[[ Source material, beginning ]]
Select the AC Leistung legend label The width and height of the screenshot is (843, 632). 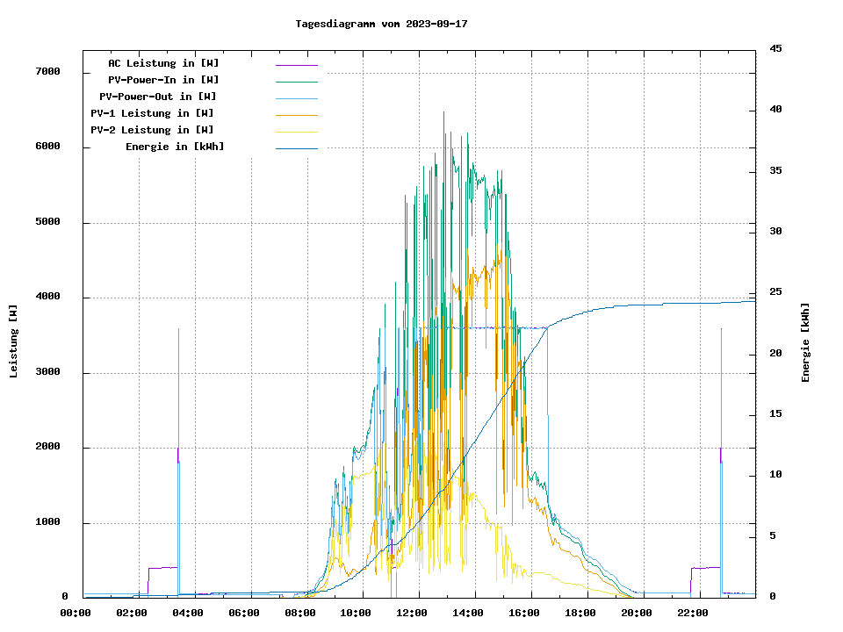click(x=163, y=63)
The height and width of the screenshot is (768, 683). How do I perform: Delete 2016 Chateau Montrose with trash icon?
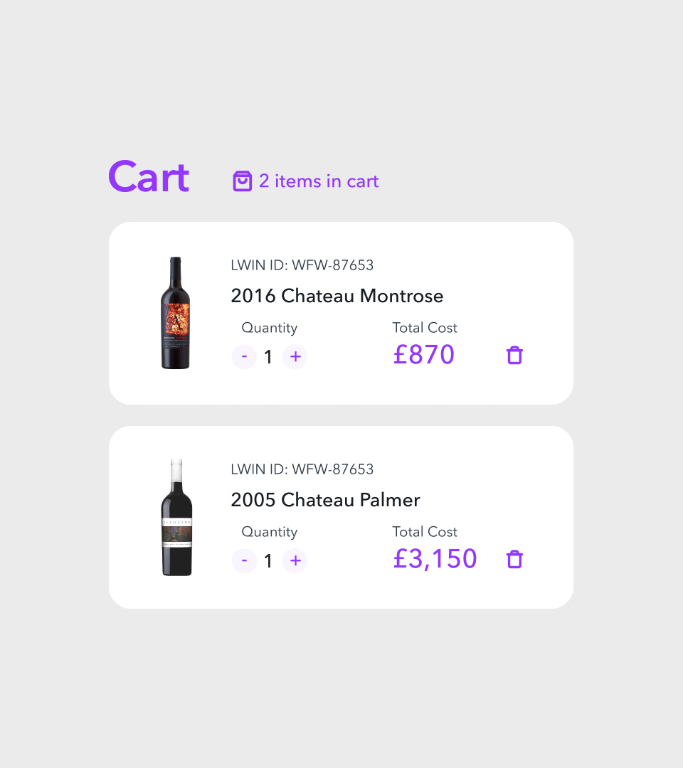[514, 356]
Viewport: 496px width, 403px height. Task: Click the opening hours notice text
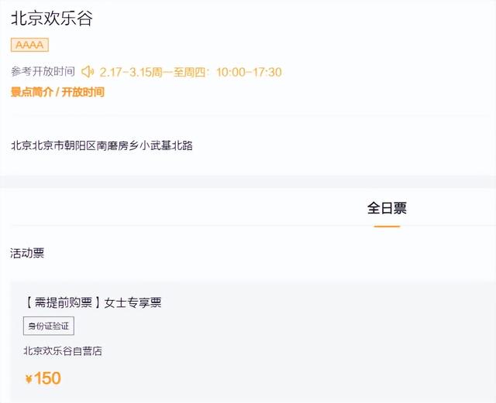191,72
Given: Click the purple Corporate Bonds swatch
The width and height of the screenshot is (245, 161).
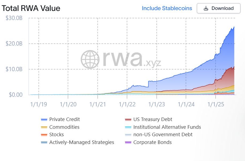Looking at the screenshot, I should coord(128,143).
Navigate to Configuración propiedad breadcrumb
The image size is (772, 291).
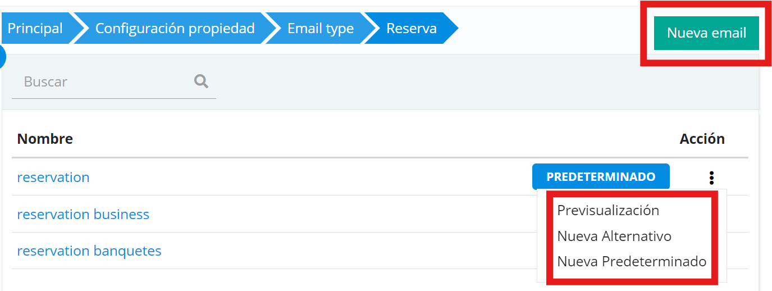[175, 28]
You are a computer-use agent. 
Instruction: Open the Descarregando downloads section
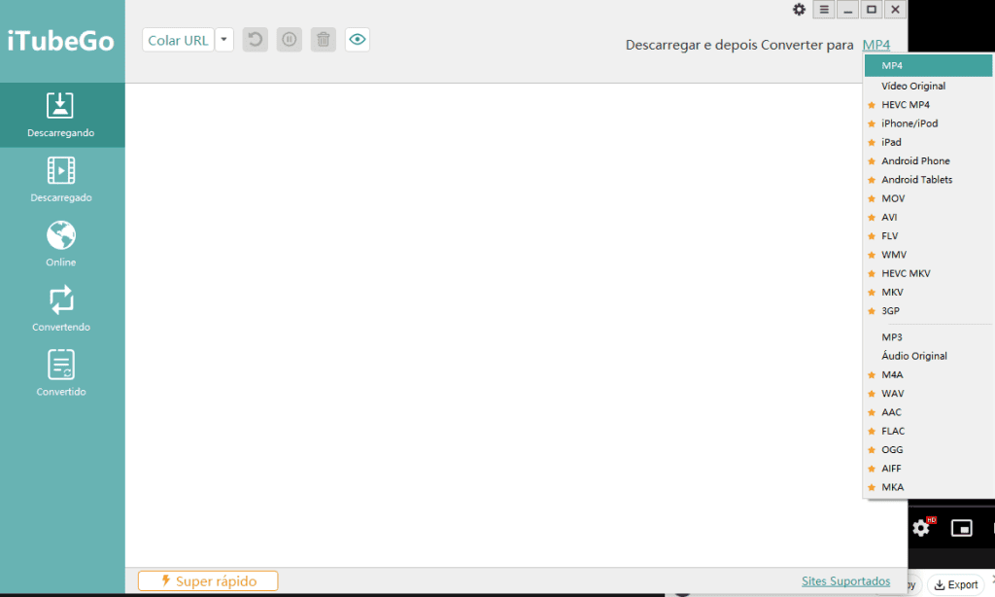(61, 115)
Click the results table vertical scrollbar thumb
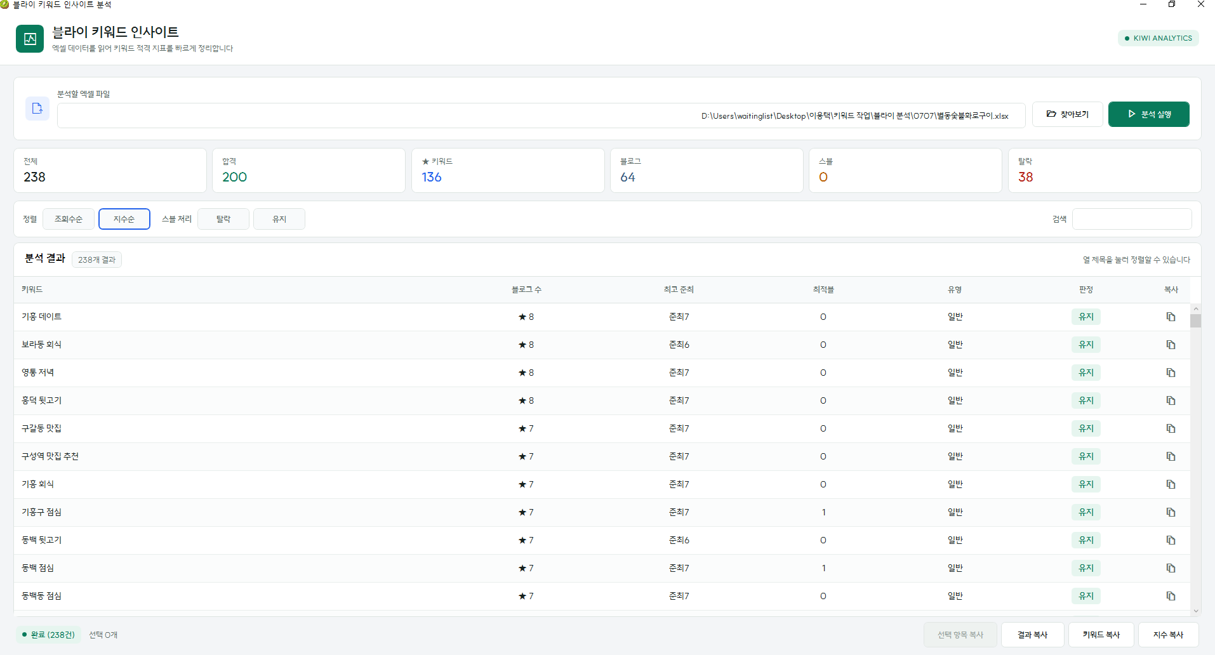The image size is (1215, 655). [1196, 321]
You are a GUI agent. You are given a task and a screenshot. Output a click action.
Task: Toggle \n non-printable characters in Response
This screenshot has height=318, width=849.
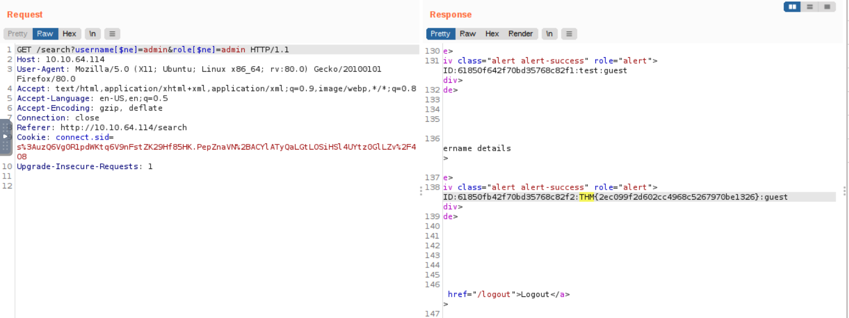click(549, 34)
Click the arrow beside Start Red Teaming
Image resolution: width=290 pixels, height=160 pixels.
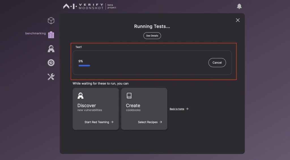click(x=112, y=122)
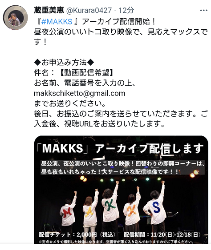The height and width of the screenshot is (250, 211).
Task: Open the @Kurara0427 handle
Action: [x=89, y=10]
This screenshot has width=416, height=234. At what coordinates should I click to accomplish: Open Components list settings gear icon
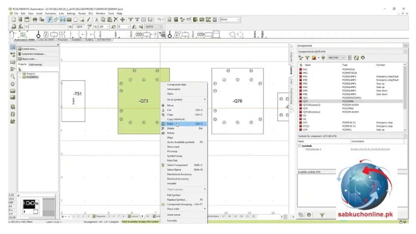(363, 57)
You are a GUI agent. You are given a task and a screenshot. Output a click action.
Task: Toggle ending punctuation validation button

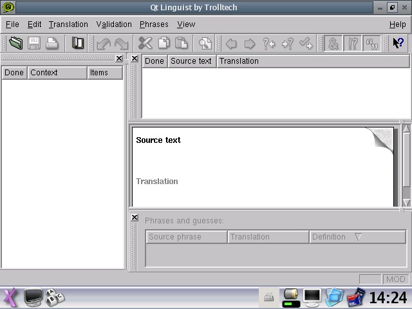353,44
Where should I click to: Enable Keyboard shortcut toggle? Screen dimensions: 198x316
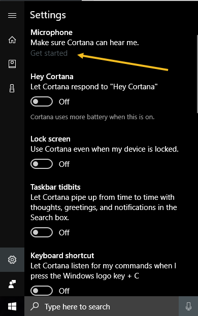[42, 291]
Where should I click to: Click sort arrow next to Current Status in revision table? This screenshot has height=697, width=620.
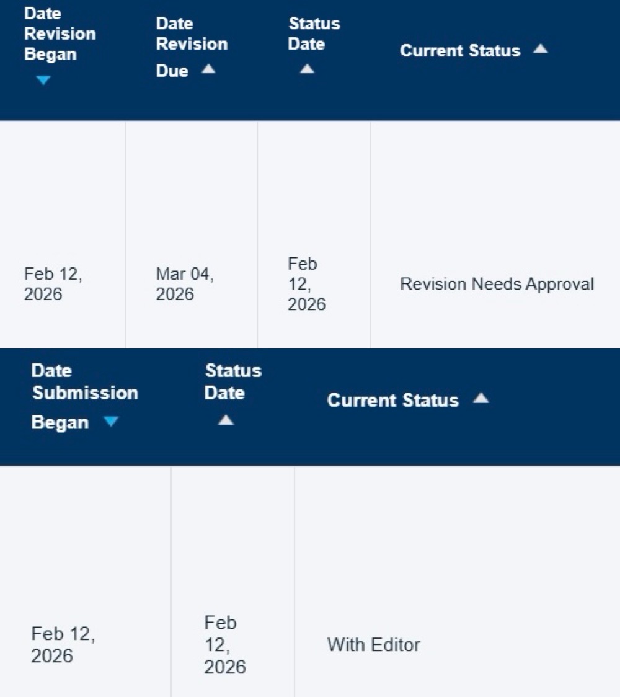coord(541,49)
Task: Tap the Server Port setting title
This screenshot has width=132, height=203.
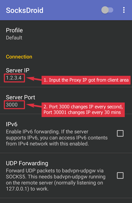Action: click(20, 97)
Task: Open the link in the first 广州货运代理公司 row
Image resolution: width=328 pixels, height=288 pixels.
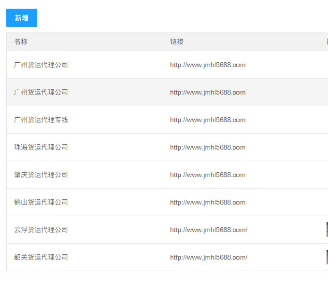Action: 208,65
[[ Source material, end ]]
▶ What is needed: Word for word, restate the lines above from the one with "Instruction: Open the" through the one with "Click the arrow beside Start Red Teaming", keeping both ends and dropping the pictures.

▶ Solution for this task:
Instruction: Open the Descarregando downloads section
(61, 115)
Click the results table vertical scrollbar thumb
The image size is (1215, 655). [1196, 321]
You are a GUI agent. You are given a task and a screenshot. Output a click action.
Task: Toggle \n non-printable characters in Response
This screenshot has height=318, width=849.
click(549, 34)
Click the arrow beside Start Red Teaming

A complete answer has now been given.